--- Data provided Enclosed Below ---
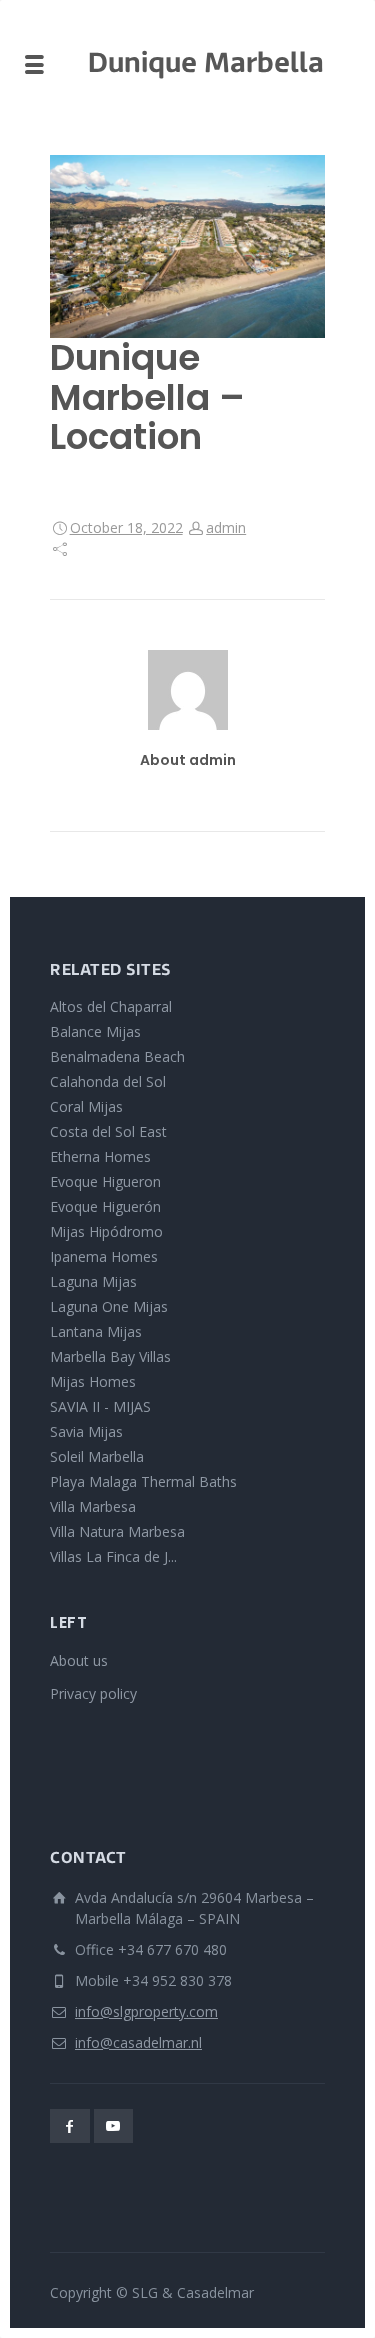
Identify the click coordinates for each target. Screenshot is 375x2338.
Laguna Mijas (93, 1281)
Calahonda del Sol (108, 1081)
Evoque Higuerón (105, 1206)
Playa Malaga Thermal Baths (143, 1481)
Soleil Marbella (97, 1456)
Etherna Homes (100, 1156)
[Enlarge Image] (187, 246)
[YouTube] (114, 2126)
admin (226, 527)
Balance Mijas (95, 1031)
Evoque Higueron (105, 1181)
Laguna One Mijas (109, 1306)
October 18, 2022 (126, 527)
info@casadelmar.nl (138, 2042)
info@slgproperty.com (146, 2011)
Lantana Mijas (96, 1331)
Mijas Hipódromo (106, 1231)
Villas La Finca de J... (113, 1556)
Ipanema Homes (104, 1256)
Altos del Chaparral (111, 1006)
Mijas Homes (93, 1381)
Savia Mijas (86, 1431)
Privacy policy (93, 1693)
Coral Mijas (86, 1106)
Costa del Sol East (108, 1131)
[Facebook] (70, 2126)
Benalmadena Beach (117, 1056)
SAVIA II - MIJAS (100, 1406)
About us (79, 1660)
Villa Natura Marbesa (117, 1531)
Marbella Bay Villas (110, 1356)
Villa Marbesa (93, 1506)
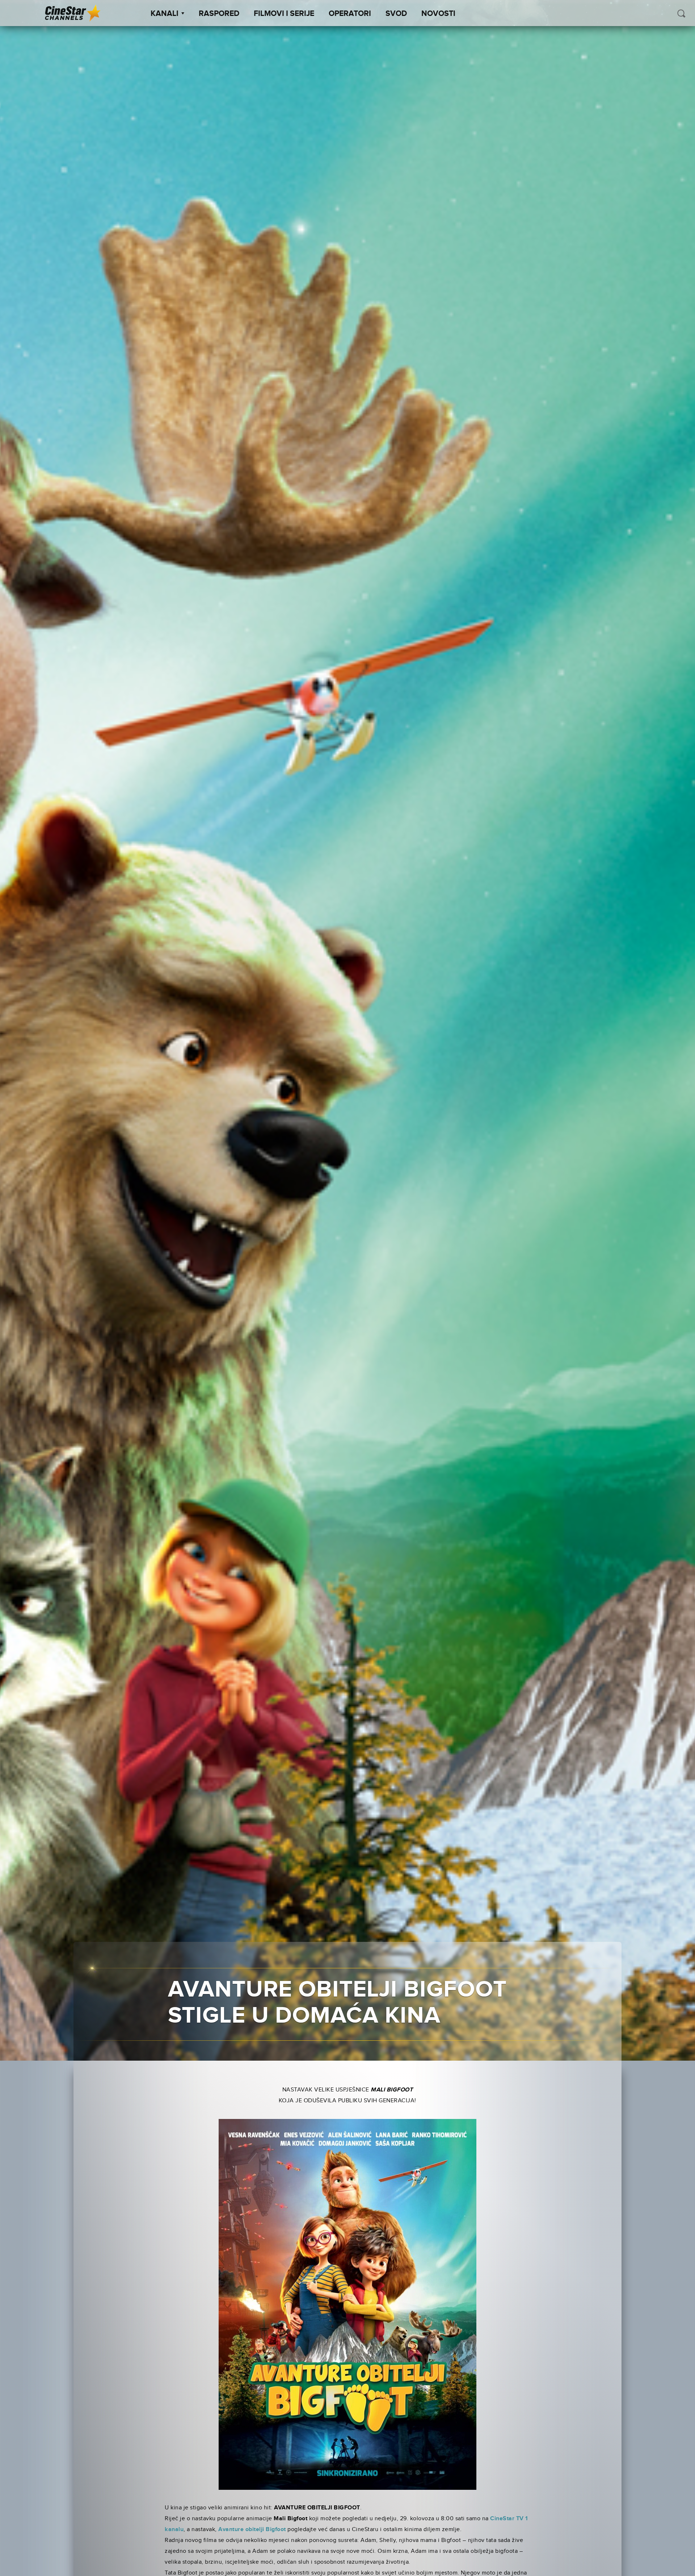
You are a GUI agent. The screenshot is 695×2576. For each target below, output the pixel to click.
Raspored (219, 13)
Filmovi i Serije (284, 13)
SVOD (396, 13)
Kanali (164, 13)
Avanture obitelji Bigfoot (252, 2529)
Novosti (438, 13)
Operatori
--- End of Enclosed Data provided ---
--- Data provided Enclosed Below ---
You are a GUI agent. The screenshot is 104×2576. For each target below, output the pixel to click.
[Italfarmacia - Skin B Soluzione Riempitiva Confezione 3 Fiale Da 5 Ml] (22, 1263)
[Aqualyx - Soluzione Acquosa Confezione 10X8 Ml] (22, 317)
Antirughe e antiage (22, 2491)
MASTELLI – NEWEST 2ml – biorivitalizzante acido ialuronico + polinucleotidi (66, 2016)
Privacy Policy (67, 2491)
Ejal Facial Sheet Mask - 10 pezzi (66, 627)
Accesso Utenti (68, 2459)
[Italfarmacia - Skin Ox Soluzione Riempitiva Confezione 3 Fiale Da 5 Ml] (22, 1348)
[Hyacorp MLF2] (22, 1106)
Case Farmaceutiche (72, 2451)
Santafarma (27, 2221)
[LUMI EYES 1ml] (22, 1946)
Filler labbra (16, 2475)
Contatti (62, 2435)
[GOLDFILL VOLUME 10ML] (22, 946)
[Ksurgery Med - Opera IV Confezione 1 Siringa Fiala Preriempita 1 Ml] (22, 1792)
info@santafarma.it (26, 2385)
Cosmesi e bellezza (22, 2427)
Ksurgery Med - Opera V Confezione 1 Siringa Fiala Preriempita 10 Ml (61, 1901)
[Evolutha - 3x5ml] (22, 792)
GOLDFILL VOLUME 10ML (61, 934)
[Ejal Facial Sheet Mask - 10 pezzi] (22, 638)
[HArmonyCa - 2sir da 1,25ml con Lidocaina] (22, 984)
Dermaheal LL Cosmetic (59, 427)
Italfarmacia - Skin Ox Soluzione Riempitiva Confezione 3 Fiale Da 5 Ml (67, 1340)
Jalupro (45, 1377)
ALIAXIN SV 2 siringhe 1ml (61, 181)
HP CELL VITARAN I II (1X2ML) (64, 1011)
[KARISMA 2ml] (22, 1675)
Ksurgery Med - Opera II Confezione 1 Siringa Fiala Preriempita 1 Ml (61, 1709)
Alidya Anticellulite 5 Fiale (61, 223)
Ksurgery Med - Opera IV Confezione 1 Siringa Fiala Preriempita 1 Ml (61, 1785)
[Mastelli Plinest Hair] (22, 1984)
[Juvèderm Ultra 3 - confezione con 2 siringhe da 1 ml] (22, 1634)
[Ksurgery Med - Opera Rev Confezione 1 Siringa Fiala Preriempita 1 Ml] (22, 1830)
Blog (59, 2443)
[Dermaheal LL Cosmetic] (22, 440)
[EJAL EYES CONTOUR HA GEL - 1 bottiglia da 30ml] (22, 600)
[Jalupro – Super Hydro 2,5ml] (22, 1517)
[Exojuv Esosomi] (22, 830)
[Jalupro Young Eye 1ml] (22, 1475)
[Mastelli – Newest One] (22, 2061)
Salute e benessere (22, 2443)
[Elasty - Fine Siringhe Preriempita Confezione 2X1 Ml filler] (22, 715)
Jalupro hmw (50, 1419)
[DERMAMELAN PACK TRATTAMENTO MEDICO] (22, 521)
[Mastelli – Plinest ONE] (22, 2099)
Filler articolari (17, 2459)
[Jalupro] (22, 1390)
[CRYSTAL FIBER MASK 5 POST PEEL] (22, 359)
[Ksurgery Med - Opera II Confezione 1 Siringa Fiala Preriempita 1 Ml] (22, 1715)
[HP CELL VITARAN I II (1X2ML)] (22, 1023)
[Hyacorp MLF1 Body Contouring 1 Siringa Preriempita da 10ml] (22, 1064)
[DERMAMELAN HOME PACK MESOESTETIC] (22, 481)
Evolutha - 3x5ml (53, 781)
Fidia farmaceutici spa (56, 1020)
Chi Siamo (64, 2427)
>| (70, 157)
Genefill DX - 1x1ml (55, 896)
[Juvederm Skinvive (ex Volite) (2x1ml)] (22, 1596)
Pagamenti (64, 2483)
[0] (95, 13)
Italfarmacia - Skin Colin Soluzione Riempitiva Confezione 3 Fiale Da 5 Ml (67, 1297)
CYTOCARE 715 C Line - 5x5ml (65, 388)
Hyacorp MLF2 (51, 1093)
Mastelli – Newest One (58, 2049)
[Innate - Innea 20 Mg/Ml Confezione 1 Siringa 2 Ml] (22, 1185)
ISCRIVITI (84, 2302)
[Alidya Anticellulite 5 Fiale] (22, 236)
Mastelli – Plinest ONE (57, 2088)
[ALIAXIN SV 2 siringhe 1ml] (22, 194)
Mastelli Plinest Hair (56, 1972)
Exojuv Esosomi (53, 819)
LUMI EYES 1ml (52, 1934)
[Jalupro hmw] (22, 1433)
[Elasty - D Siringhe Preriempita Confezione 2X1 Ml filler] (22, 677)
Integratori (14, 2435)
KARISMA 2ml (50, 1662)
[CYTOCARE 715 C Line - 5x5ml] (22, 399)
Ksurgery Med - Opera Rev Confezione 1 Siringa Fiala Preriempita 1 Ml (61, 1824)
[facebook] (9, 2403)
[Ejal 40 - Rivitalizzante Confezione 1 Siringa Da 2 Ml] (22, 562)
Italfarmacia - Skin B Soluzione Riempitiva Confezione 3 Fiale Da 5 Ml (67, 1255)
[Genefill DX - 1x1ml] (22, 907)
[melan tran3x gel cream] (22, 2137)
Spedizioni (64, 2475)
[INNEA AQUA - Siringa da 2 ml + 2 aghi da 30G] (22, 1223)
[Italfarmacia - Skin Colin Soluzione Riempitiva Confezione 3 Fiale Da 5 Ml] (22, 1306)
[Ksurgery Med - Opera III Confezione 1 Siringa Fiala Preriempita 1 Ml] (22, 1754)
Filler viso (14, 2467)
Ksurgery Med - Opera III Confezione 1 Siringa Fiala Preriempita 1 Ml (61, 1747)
--- End of Enclosed Data provided ---
◆ Try it:
Search the data above for the word "DERMAMELAN" and show every line that has it.

◆ Reply:
[DERMAMELAN PACK TRATTAMENTO MEDICO] (22, 521)
[DERMAMELAN HOME PACK MESOESTETIC] (22, 481)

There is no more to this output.